━━━ The input
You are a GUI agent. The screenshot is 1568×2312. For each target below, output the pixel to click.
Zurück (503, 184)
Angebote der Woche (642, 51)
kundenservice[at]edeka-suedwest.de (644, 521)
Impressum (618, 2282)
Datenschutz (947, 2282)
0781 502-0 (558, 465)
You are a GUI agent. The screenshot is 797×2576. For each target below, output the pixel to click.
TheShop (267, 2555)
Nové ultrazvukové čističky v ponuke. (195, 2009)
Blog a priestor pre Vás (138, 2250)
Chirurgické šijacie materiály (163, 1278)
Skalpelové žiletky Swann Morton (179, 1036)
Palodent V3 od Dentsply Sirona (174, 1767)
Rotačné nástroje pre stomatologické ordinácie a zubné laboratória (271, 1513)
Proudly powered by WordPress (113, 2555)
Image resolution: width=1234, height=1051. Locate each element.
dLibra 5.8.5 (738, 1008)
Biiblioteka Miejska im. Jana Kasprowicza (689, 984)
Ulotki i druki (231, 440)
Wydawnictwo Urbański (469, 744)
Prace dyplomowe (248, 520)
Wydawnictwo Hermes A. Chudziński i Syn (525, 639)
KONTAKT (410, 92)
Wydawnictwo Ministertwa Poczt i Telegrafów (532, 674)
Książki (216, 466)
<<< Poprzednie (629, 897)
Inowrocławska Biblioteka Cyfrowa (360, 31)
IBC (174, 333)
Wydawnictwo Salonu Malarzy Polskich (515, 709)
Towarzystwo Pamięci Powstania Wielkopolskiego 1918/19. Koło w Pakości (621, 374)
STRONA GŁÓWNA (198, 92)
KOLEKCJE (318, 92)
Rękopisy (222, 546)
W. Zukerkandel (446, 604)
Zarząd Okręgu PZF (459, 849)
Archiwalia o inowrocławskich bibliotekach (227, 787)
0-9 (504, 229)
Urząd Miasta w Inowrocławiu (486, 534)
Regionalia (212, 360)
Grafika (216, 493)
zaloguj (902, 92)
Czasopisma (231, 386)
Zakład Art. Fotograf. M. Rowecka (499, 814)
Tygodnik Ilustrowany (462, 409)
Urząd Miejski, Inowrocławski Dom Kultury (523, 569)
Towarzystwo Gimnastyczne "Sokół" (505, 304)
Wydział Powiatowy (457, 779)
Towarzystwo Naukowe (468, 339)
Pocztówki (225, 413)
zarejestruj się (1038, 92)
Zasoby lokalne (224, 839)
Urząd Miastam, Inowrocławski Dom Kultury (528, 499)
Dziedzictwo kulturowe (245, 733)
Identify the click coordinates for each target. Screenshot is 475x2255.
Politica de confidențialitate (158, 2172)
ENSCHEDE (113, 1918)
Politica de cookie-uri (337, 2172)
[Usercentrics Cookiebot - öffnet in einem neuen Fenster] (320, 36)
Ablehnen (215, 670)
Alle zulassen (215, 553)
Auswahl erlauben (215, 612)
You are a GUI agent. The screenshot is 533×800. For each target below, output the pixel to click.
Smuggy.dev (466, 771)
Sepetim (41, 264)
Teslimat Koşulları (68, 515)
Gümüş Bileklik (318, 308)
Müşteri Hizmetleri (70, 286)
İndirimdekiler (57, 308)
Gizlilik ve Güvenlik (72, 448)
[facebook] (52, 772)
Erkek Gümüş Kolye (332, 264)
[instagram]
━━━━━━
Can you rewrite the rows from the line with "Sepetim (41, 264)" through the last row, changing "Gümüş" to "Altın" and keeping everything else the same?

Sepetim (41, 264)
Teslimat Koşulları (68, 515)
Altın Bileklik (318, 308)
Müşteri Hizmetleri (70, 286)
İndirimdekiler (57, 308)
Gizlilik ve Güvenlik (72, 448)
[facebook] (52, 772)
Erkek Altın Kolye (332, 264)
[instagram]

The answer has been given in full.